It seems like most of my life, I’ve been asked what it’s like to be Arab or Palestinian or Lebanese or Muslim. I’ve even been asked questions about being Latino and Jewish, based on my appearance I assume. However, I can’t remember anyone ever asking me what it is like to be an American, although I’ve spent all my life being one. I think there is an assumption that just by being born American I am privileged, privileged by the international power my country has. While I’ve recognized the relative truth of that, I’m well aware that the US is not paradise on Earth for so many of its people. Watch any Michael Moore documentary or just go hang out an urban hospital emergency room eavesdropping on conversations—what doesn’t kill you, will make you question the meaning of life and death. And never mind that so much US Middle East policy pains me.
But on a more personal level, “what’s it like to be an American” is not even a question I would ask myself about myself, although I would ask it of others: I think I’ve always felt quasi American because of my childhood. In the Midwest, where I spent my early years, I didn’t have a Little House on the Prairie homesteading heritage—and not just one but both my parents had accents, didn’t know a twice baked potato from a Tater Tot, weren’t rugged and outdoorsy like the Marlboro Man or Robert Redford and thought camping was something people had to do if they couldn’t afford roadside motels. That childhood reasoning as to why we were not ‘real’ Americans, no matter how much my parents would tell us differently, has somehow always stayed with me, compounded by grown up examples that involve words like terrorism, Muslims, 9/11.

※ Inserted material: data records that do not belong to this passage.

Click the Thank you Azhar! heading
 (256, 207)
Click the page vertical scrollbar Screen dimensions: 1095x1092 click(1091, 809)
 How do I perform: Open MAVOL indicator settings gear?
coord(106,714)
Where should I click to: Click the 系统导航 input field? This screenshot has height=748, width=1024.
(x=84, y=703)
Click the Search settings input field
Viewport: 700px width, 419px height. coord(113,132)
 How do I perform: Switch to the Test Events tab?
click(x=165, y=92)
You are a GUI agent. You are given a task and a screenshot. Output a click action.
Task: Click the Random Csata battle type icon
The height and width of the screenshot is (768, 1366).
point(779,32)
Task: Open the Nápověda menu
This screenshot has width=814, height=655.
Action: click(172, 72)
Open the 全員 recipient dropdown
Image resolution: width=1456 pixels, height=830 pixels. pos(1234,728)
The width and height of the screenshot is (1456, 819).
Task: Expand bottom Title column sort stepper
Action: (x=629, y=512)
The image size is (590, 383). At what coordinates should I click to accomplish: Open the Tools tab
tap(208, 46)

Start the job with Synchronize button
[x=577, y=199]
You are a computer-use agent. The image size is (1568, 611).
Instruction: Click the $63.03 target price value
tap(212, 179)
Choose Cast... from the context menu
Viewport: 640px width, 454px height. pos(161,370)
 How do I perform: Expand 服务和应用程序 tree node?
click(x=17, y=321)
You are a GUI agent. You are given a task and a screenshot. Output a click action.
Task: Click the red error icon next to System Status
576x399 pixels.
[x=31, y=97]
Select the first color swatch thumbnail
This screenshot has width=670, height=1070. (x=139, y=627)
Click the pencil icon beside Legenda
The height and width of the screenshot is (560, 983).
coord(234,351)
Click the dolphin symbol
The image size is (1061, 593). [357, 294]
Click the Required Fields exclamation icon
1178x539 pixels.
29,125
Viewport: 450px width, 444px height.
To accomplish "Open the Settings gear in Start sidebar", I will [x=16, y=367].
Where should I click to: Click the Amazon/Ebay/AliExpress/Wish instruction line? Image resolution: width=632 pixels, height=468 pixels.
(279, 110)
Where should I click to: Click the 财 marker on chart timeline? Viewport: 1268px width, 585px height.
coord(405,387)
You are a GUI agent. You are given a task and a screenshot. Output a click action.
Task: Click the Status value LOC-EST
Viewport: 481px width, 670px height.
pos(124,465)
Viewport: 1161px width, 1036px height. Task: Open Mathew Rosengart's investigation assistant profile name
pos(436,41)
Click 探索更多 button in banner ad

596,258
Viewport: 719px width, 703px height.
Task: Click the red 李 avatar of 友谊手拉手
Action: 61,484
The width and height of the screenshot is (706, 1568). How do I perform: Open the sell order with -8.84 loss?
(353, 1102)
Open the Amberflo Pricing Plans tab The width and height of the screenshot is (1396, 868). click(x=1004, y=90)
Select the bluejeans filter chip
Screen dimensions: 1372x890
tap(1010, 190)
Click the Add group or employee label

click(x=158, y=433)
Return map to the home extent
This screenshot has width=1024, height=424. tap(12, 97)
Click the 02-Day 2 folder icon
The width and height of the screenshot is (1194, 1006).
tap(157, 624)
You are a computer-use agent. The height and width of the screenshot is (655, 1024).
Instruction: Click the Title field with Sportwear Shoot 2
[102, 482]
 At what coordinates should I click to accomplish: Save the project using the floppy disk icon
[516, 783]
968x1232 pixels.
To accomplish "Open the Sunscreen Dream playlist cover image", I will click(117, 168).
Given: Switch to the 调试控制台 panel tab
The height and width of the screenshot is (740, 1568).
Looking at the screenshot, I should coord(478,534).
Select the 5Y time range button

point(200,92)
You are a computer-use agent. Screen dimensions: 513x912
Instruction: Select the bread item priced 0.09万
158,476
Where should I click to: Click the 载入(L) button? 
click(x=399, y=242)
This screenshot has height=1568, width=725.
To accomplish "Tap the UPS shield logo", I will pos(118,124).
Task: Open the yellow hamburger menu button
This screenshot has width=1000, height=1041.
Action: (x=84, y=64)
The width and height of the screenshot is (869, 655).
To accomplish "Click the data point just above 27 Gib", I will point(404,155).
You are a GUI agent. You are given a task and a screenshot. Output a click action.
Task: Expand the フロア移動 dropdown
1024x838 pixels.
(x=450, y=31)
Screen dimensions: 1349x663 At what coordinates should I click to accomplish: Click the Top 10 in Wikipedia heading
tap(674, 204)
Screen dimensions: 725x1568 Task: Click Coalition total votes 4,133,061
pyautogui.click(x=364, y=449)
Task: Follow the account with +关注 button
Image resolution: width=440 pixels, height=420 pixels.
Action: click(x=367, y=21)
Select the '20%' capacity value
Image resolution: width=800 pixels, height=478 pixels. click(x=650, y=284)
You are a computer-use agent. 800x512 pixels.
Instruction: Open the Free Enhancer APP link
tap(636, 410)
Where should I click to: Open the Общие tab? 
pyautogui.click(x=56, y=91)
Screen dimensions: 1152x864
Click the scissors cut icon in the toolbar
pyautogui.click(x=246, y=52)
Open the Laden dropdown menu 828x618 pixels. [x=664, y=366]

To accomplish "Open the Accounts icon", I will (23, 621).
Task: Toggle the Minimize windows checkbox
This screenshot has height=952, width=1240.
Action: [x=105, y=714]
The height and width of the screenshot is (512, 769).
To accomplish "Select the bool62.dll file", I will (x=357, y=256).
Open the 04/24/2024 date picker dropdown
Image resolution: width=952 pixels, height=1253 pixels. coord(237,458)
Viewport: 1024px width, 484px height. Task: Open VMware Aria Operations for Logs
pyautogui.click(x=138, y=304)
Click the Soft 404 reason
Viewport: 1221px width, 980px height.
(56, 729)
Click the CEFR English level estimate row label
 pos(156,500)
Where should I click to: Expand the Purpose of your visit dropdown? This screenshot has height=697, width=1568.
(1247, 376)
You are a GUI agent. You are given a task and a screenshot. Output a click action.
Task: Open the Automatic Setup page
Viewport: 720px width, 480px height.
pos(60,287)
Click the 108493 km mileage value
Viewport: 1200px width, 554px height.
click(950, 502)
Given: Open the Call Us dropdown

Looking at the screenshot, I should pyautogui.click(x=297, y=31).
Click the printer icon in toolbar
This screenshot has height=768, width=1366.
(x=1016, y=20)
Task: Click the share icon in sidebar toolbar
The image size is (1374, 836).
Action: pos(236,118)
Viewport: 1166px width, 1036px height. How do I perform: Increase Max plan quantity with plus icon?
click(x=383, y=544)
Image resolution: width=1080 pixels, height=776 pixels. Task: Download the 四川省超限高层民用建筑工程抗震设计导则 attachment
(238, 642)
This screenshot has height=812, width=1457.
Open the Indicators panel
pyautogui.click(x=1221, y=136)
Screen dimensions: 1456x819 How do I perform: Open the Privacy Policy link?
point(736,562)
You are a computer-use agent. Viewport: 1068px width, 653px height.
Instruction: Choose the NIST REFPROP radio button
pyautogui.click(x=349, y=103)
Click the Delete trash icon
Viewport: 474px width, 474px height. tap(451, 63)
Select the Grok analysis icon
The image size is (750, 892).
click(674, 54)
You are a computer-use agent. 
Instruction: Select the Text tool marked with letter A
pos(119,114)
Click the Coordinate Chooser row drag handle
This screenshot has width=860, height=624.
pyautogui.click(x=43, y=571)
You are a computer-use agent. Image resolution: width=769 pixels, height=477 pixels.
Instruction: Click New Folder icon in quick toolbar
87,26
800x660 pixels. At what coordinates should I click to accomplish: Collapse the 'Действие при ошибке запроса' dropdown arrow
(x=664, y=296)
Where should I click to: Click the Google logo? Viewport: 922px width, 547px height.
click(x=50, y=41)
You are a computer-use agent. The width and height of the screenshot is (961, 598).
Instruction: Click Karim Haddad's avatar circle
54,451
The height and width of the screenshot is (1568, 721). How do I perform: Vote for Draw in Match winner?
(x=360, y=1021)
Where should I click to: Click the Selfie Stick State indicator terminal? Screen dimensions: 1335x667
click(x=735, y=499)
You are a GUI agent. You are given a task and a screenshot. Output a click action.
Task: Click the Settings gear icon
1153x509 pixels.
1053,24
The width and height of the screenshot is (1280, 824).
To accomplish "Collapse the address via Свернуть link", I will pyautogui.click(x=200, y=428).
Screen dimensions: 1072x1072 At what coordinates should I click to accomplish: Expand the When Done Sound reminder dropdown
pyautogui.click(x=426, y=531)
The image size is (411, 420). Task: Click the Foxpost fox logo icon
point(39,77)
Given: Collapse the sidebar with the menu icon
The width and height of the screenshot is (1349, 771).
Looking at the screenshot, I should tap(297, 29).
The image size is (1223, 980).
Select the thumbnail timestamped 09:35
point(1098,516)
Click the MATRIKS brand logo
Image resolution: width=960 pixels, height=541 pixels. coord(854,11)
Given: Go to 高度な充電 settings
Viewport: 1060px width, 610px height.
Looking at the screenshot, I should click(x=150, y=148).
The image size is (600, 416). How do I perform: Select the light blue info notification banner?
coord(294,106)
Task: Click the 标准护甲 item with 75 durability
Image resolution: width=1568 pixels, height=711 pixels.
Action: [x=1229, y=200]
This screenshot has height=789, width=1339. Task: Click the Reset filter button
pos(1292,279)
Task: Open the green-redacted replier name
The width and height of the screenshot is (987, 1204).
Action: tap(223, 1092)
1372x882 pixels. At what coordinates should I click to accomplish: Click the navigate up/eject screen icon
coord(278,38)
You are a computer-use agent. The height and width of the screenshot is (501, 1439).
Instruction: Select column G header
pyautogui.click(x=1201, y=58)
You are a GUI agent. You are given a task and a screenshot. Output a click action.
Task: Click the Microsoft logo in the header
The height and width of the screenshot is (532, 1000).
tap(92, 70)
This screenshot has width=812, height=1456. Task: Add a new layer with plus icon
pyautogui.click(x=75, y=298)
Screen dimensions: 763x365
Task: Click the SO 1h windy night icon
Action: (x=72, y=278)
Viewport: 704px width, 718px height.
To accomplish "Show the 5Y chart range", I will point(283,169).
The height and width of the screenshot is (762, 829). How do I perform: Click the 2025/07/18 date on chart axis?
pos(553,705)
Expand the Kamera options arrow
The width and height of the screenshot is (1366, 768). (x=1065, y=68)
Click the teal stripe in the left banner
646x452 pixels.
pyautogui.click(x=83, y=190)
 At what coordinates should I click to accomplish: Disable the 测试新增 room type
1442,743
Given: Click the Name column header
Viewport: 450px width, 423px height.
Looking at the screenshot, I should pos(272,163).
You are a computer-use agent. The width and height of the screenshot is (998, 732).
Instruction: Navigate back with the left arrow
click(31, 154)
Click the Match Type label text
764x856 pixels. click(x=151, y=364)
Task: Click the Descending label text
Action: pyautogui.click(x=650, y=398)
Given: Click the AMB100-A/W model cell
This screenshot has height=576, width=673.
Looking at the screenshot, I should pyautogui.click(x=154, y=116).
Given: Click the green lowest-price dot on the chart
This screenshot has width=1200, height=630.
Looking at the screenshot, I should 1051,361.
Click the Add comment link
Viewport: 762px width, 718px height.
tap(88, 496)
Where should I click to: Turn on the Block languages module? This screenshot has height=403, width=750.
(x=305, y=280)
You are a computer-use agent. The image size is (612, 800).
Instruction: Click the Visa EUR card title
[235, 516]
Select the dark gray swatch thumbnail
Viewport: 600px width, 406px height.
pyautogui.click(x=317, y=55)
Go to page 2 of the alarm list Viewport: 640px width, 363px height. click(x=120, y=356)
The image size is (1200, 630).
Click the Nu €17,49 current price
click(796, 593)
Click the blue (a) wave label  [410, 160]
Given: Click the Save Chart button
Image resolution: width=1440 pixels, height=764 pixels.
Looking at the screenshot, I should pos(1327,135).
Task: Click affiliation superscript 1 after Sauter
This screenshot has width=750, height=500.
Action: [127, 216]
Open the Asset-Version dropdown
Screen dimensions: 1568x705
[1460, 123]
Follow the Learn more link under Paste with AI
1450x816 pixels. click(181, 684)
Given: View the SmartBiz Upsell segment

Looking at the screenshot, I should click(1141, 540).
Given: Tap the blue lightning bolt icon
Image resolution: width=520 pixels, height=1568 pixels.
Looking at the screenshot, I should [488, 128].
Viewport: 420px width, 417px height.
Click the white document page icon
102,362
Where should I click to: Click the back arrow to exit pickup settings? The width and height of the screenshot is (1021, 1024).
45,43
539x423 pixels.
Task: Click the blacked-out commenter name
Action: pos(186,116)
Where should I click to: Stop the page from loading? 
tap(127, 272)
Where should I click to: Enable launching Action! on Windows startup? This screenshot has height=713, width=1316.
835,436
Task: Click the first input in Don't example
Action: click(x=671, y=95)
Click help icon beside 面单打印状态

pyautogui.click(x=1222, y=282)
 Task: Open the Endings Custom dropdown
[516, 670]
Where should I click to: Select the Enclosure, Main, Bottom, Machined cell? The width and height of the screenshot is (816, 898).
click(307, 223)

However, this fall at the Frankfurt Central Library, when US Consulate Public Affairs Officer Jeanine Collins introduced me as an American author—just plain American, not a hyphenated American—for the first time I felt that I was indeed an American. I was not just an American because a representative of the US government was introducing me (although that was the first time I’d ever been introduced by an American as an American), but because in that instant I realized that the US was the country that can claim and that I can claim, the country that has educated me, given me my voice to speak for all my other identities, let me question what it is to be American, and let me praise its ingenuity, innocence and hope and criticize its darker sides without punishment. There in Frankfurt, I felt that I had come home, that I had been validated as a real American, not just by the US Consulate but finally by myself.
Here’s a clip of that talk: www.youtube.com/watch?v=7o7s6QssY10
My children are British…but have never lived there and we had a lively debate about what nationality they feel akin to. Living in the UAE, they could never adopt the nationality of the country they feel most at home in. Your post was interesting as a backdrop to this and because of the many assumptions we make about parentage, culture and upbringing.
I suspect that with so many people experience life outside their country, sometimes for years, and with the intermarriages of families and businesses the concept of nationality may shift greatly in the next couple of generations. Which probably will not be a bad thing.